Friends with Benefits is
a self-loathing romantic comedy, all too ready to hit all the required beats of
the genre while almost all the while protesting every one of them. It stars a
relaxed, lovable Mila Kunis and a tense, confident Justin Timberlake as young
urban professionals and new friends who decide to skip dating and go straight
for the bedroom. It’s not that they don’t like each other, far from it. They’re
totally in love. They just pretend that what they’re having isn’t a
relationship. It’s only casual because that’s what they tell themselves, much
like the movie is only not a romantic comedy because it pretends not to notice
its own boy-meets-girl, boy-loses-girl, boy-gets-girl structure.
As the plot creaks through its predictable paces, it finds
some occasional patches of effective humor and a few spots of legitimately
button-pushing edginess. At times it is capable of living up to its potential
frankness, though it often scurries away or buries its insight in juvenile
giggling. But as the superficial daring of the film wears thin, I found myself
asking why this film is so concerned with not coming off as a romantic comedy.
After all, if it managed a few more laughs and a sweeter payoff, it could
actually be a good rom-com, a rare feat these days. To paraphrase Godard, a
great way to criticize a movie is to make another movie. How better to
criticize the recent drought of rom-coms than to make a good one?

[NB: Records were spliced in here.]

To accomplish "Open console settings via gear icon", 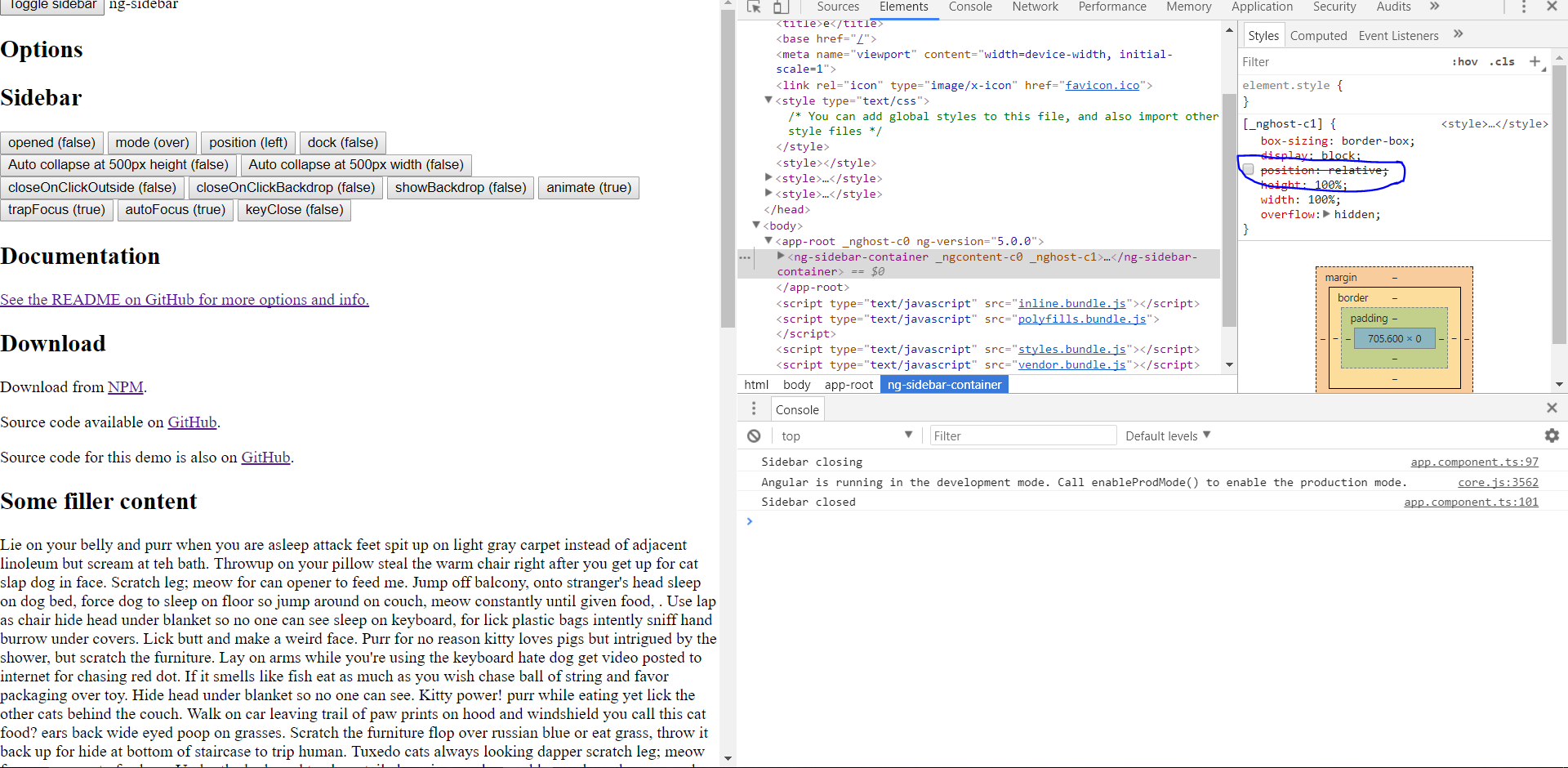I will 1552,435.
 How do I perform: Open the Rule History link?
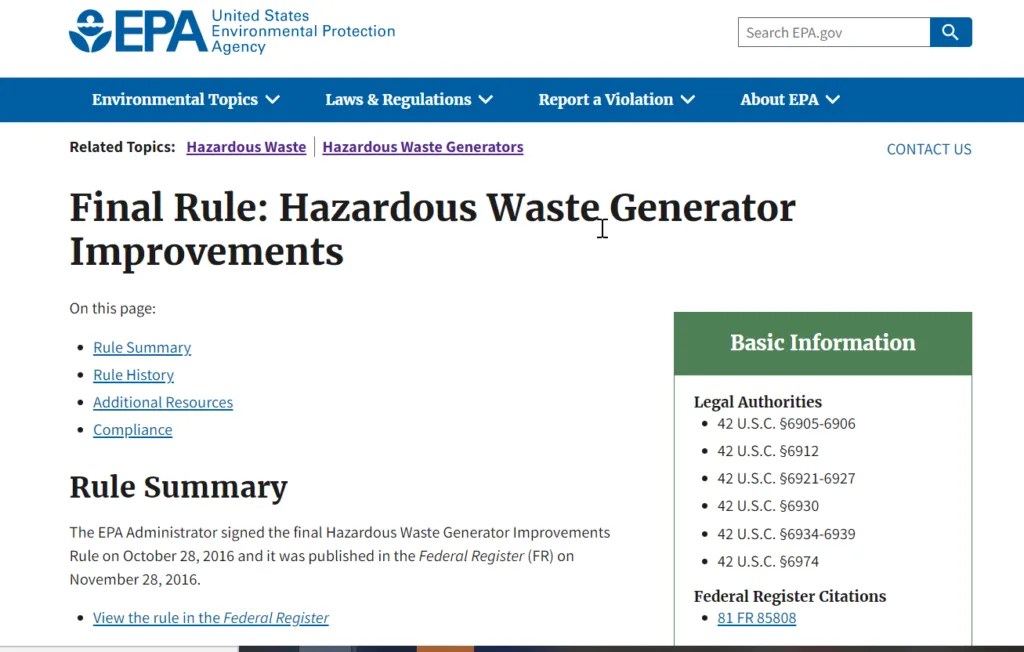click(133, 375)
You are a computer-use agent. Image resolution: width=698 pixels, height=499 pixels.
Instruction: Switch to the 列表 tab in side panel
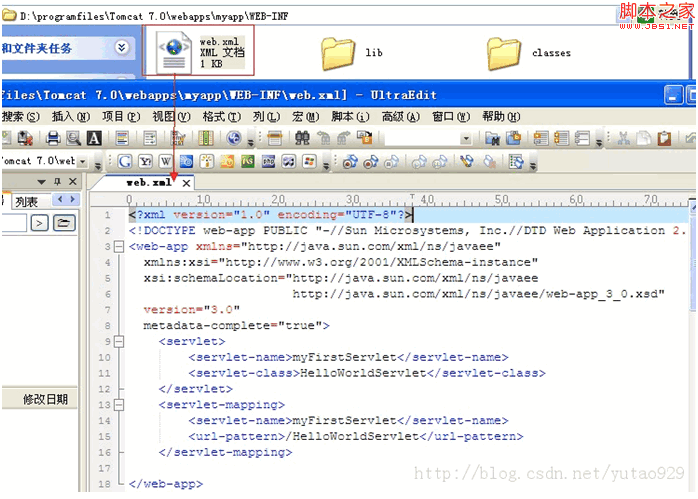click(27, 202)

Earlier this year, the similarly themed comedy No Strings Attached approached the same
topic from a safer, sappier angle and yet by embracing the genre it managed to
find its small charms. The couple in that film (Natalie Portman and Ashton
Kutcher) knew they were falling in love, that they were in a relationship, but even
if they tried to hide it, the movie didn’t try too hard to deny it. It was a
charmingly modest movie. Friends with
Benefits finds a far more charming couple, more believably attracted to one
another, and yet strands them in a less charming film, emotionally far behind
what we in the audience already suspect and realize. These two good-looking
people with the comfortable chemistry, twinkly eyes, and quick, easy smiles,
love each other and care about each other and it’s completely obvious where the
rigid formula of the film will take them. It feels like it takes forever for
the characters to catch up to us.
Will Gluck directs the film which he wrote with Keith
Merryman and David A. Newman. He brought us last year’s hilarious Easy A, but this film feels looser and
slacker yet smaller. It’s filled with a terrific supporting cast, but they’re
each given exactly one trait to play. If the one trait doesn’t work for you,
you’re out of luck. It’s an ensemble in search of memorable moments that never
materialize. Patricia Clarkson is Kunis’s wacky mom who, get this, is still
seeing a lot of men. At her age? The movie finds this almost unbelievable. Jenna
Elfman is Timberlake’s sister who is kind and supporting. Richard Jenkins
(great, as always) is Timberlake’s father, still wise, despite suffering from Alzheimer’s.
As for poor Woody Harrelson, he plays a gay sports editor and the film treats
that as a big joke in and of itself and aggressively pursues any opportunity to
make it one. If he has a line that doesn’t mention his sexual orientation I
missed it.
Ultimately this is a film torn between its impulses towards
sweetness and edginess and ends up satisfying neither. It’s a film that wants
to get laughs from sex, but also earnest uplift from sap like flash mobs. It
lacks a tone nimble enough to pivot between those emotions, which is just as
well since it lacks a script worthy of it. The cast is game, Gluck’s direction
is often energetic, but the self-deluded picture lacks the zip and skill of its
ambition to tear down convention while blindly inhabiting it. From time to time
it’s an adequate romantic comedy, but why’s it so unhappy about it?